§ **What is needed**
Filter the entries and keep only the lines where the string "computer" appears.

Stored data

»»

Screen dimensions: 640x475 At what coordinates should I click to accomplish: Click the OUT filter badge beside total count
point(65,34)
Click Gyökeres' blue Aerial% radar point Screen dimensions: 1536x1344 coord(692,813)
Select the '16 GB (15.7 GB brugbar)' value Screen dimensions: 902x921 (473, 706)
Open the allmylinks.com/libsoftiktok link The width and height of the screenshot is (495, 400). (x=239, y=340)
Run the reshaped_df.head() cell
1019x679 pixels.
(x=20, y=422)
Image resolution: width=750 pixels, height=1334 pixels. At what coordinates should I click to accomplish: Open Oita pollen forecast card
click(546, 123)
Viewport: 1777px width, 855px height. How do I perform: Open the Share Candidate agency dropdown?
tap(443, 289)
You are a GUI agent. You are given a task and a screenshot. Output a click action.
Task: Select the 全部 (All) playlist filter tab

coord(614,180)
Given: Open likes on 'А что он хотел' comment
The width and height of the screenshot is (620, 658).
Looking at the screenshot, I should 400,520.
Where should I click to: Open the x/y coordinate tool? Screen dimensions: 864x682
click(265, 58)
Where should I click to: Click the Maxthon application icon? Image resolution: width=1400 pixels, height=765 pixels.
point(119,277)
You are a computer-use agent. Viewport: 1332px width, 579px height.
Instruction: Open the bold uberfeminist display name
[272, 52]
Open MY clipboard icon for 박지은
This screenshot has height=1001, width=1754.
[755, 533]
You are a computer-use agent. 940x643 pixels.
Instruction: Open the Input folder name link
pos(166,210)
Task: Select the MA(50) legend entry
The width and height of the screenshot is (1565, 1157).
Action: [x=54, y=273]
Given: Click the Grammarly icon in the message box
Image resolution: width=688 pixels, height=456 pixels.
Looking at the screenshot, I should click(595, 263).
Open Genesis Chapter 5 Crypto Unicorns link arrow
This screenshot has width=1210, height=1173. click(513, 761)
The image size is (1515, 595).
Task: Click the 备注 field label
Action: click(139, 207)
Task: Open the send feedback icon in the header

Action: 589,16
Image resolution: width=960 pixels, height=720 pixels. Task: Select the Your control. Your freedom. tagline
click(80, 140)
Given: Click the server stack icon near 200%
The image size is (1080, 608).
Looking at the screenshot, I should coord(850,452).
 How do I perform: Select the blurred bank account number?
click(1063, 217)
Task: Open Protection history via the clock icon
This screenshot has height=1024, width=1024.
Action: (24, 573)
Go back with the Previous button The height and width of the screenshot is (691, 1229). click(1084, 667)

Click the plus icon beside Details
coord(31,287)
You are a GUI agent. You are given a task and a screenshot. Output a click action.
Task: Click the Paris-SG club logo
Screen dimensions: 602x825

««

§ **Answer**
You are a computer-use agent. Viewport: 1332px width, 579px height.
You are a computer-use agent. 940x643 pixels.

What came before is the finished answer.